The First Post-Middle-Class Election

The First Post-Middle-Class Election
HAROLD MEYERSON
Moyers and Company

One way to gauge the future of a political party is to watch the ways in which its leading political figures change their positions in the course of an intra-party campaign. This year, Hillary Clinton clearly moved left on a range of economic issues: Reversing her support for the Trans-Pacific Partnership and her earlier positive stance toward the Keystone XL Pipeline; moving from a position of limiting the increase of Social Security benefits to supporting their expansion (an evolution she shares with President Obama); and backing a higher standard for the federal minimum wage (also in tandem with Obama). She also put forth a range of financial regulations that go beyond those in Dodd-Frank, although — as with all these moves leftward — they don’t go as far as those proposed by Sanders.

Sanders, by contrast, looked at first glance to be the immovable object of American politics. His analysis of, proposals for and rhetoric about our economic and political system stayed the same throughout his campaign. On closer examination, however, the class warrior from nearly all-white Vermont increasingly zeroed in on racial as well as economic inequality. By the California primary, he even peppered his speeches with moving evocations of the pain that our official hostility to immigrants brings to divided families on the US-Mexican border, recounting how he’d seen family members reach through the fence to touch loved ones on the other side.
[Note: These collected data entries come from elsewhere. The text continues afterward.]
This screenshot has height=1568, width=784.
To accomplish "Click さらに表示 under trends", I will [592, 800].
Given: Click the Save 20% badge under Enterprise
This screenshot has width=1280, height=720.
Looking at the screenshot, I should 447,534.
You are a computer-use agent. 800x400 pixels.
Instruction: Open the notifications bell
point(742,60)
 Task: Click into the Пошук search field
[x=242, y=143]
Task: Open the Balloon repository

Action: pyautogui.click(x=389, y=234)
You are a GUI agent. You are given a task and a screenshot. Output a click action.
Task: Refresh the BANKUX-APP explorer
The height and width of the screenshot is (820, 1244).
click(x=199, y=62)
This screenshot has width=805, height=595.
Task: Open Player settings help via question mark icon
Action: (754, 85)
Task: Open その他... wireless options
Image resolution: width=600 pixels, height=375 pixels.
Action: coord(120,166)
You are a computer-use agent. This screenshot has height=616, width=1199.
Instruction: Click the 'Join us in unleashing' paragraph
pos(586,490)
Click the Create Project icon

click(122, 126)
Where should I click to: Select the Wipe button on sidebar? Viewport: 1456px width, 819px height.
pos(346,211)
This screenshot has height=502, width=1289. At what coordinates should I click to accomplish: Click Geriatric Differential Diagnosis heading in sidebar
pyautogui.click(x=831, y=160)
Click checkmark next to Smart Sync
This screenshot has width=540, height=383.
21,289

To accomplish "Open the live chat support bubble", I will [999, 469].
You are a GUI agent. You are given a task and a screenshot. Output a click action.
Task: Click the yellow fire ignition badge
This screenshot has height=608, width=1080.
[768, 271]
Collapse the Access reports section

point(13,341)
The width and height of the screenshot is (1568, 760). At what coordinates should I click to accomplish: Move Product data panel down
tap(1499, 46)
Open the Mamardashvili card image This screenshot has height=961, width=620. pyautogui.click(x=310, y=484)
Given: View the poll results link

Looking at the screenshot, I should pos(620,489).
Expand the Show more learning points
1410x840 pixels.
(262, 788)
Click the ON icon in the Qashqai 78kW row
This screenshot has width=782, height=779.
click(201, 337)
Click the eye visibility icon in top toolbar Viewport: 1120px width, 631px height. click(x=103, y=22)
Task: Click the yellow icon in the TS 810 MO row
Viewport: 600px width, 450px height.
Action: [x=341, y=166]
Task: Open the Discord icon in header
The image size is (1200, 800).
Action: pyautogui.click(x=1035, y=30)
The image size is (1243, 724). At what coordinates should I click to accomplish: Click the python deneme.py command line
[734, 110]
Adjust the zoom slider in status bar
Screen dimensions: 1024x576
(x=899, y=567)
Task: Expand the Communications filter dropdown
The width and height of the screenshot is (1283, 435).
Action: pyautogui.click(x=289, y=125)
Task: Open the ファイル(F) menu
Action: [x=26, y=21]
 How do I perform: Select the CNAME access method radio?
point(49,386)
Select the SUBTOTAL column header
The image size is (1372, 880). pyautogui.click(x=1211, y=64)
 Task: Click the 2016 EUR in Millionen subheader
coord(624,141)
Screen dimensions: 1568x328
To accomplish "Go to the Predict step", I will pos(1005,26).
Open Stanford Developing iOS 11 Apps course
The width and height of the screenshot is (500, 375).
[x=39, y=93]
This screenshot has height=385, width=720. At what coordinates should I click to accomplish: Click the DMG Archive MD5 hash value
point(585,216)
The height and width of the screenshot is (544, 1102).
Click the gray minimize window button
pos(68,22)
Thus a challenge for the Democrats generally, and for Clinton in particular: How far, if at all, will they distance themselves from current-day capitalism, with its heightened rewards for investors at the expense of workers and its greater risks of economic collapse?

In the wake of this year’s primaries, it should be clear that another Democratic redefinition is in order. The support that young women and minorities have given to Sanders over Clinton means that the party’s longstanding battle for legal and social equality for America’s historically disadvantaged, while just as important as ever, can no longer in itself compel young voters’ allegiance or enthusiasm. For the millennial generation, greater economic opportunity and equality has become as important as it was to the generation that came of age in the 1930s.